You score 19 goals in 180 minutes, break your own club’s record home league win (previously 8-0 against Banstead in 1999-2000), and the manager wants to talk about the defence.
This flamboyant forward of old has changed – or has he?
“It was important, because we hadn’t had a clean one for seven games,” he says. “Don’t get me wrong, you don’t score ten very often and we are an expansive side that can attack from all angles. I like the team to replicate me as a player and it’s great to see goals flying in.
“The boys have been excellent all season apart from the opening day against Hitchin, although when North Greenford went one-up and their keeper was making save after save for, I did think it was going to be one of those days. But once one went in we couldn’t stop.”
Summer signing from Stourbridge, Ben Mackey, scored a hat-trick – as did 19-year-old Port Vale loanee Wilson Carvalho, who was making his debut as sub. On Tuesday, Mackey went nap, taking his total to eight in two matches and 16 for the season, while Dave Pearce added a treble.
All this while previous top scorer, 15-goal Lewis Toomey, recovers from a hamstring injury that forced Hemel to play with ten men for the closing stages of the Cup defeat at Sutton.
It shows that their attitude is spot on, and their approach to killing off lesser opponents clinical, when many would see them as an easy touch and slacken off.
“We’ve got a few injuries at the minute, but the lads are flying and you don’t get many chances to challenge for titles and go on cup runs,” says Brennan. “I keep telling them to enjoy every minute, because when I won the Trophy with Grays at Villa Park in 2005, it was one of the best weekends of my life. I want them to sample it too.”

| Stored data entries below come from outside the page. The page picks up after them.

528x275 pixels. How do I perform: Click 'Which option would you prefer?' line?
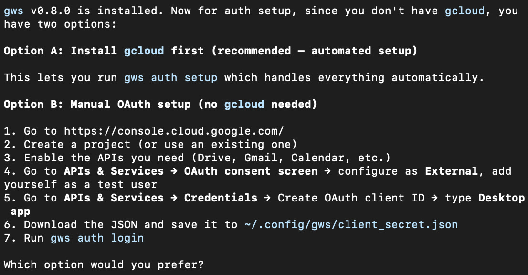point(104,264)
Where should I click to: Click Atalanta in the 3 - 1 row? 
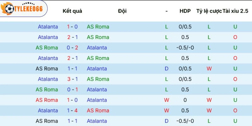click(x=48, y=79)
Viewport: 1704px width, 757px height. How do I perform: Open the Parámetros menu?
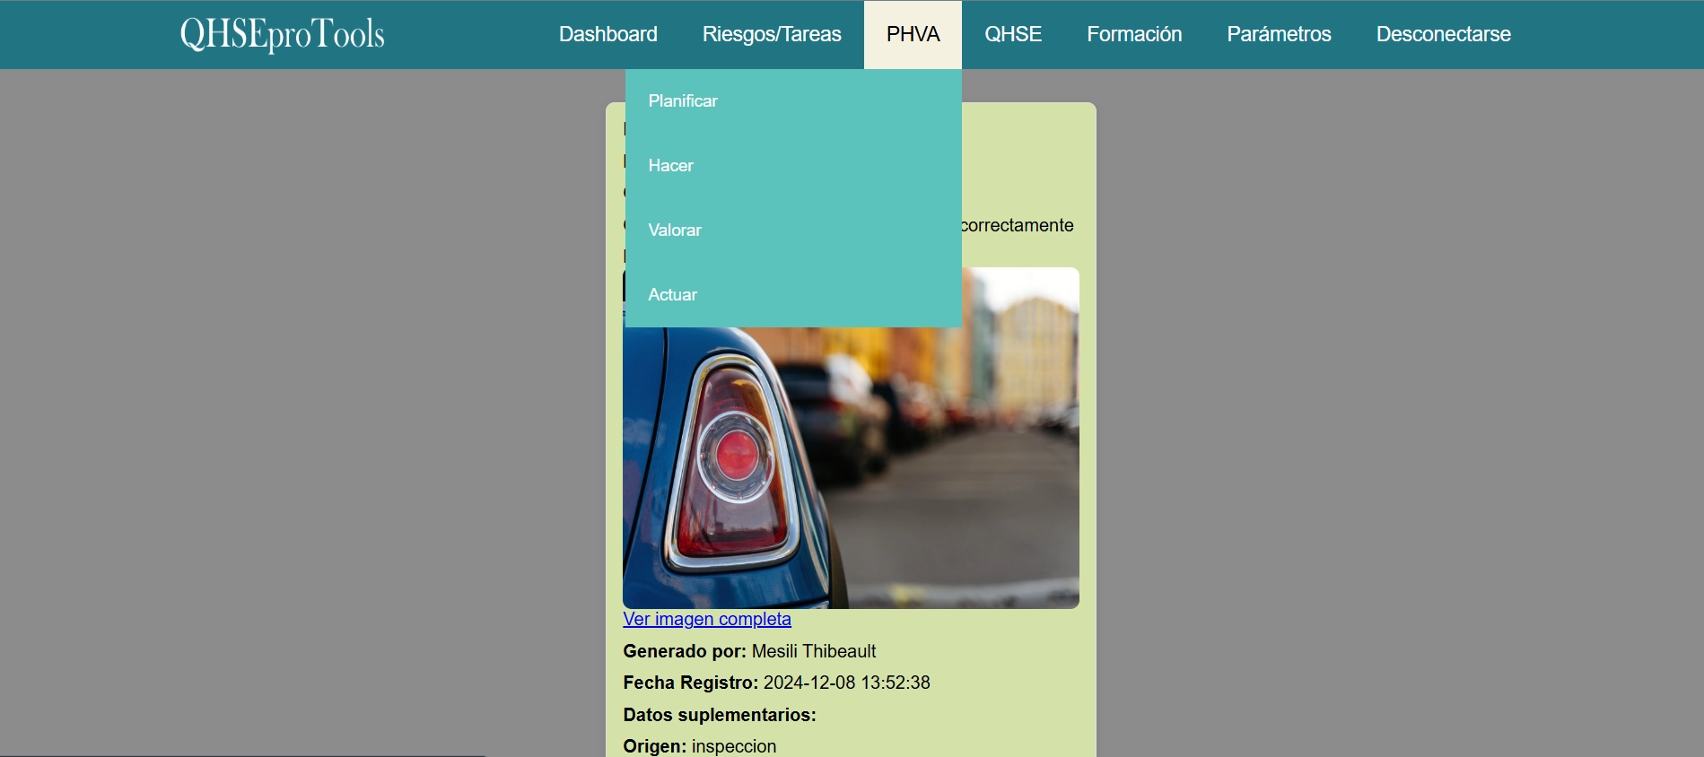1278,34
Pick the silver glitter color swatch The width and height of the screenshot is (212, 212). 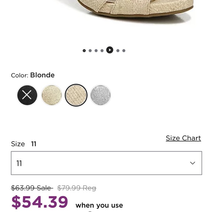[x=101, y=95]
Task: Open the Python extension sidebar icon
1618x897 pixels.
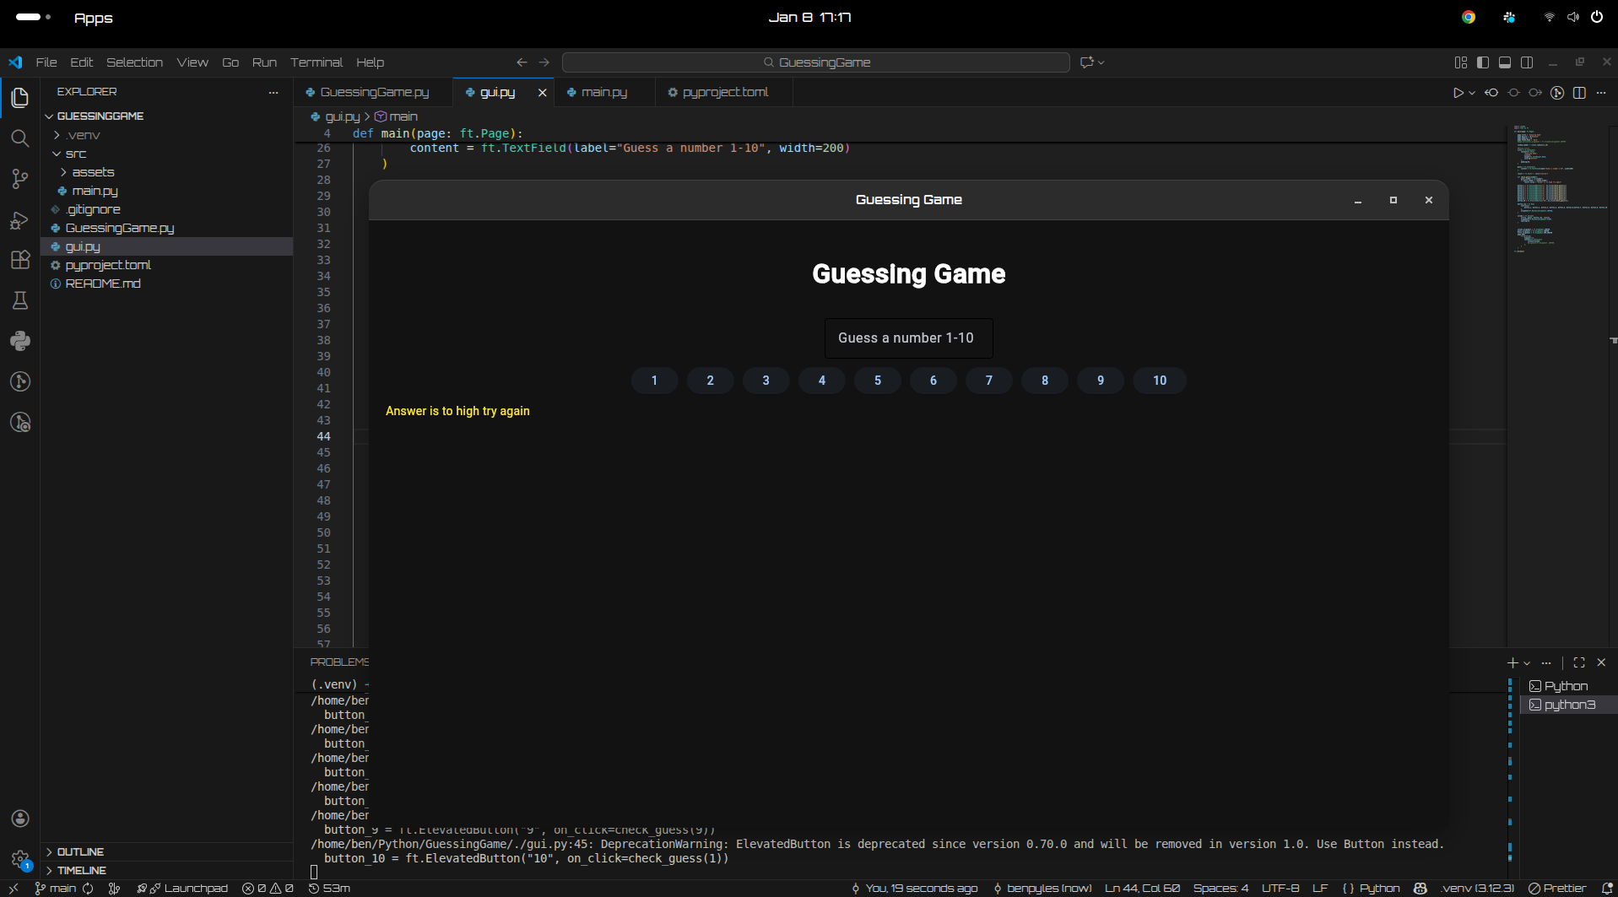Action: (x=20, y=341)
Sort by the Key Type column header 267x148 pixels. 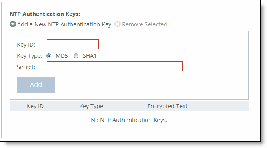point(91,106)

Just like his players, Dean of the dugout still has plenty of goals in mind!
FOR WILY HEADS, LOOK NO FURTHER THAN TEL
OF THE last 12 managers to win promotion to League Two from the Conference, all but one – Gary Waddock at Aldershot Town in 2007-08 – have had several years’ experience managing in Non-League‘s top-flight or below.
Just two of the other ten before that had come fresh into the Conference, with Paul Simpson and Jimmy Quinn leading Carlisle United and Shrewsbury Town back to the Football League at the first attempt.
So, from the introduction of the play-offs in 2002-03, over 86 per cent of promotion-winning managers have been able to recite the division and all its dangerous back streets like a black cab driver knows his Soho Square from Sloane Square.
They have the Non-League ‘Knowledge’. Forest Green chairman Dale Vince seems to understand this. If he wants the club to push his Ecotricity brand on a higher stage, he needs a man who can negotiate his way around Nuneaton, drive past Dartford and glide through Gateshead.
They may not have actually got as far as being offered the job, but Gary Mills and Steve Burr – two of the current top bosses in the division – have taken themselves out of the running to manage Non-League’s biggest budget after approaches to their clubs.
Steve Cotterill is a name from Non-League’s past who has been rumoured this week, and he will know the route more than a Robbie Fowler or Paul Sturrock. But having worked in the Premier League last season with QPR, I can’t see him dropping to the level he won in 1999.
Micky Mellon could still be tempted from Barnsley, and Adrian Pennock – the ex-Welling boss who’s coached at Stoke for six years – has also been mentioned to me.
But one remaining name stands out. He’s managed a ‘project’ through three promotions into the League, and he is available. Terry Brown had his interview over a week ago now and his CV with Hayes, Aldershot and AFC Wimbledon will struggle to be matched. At 61 he’s the experienced Conference head Rovers need to get their season back on track.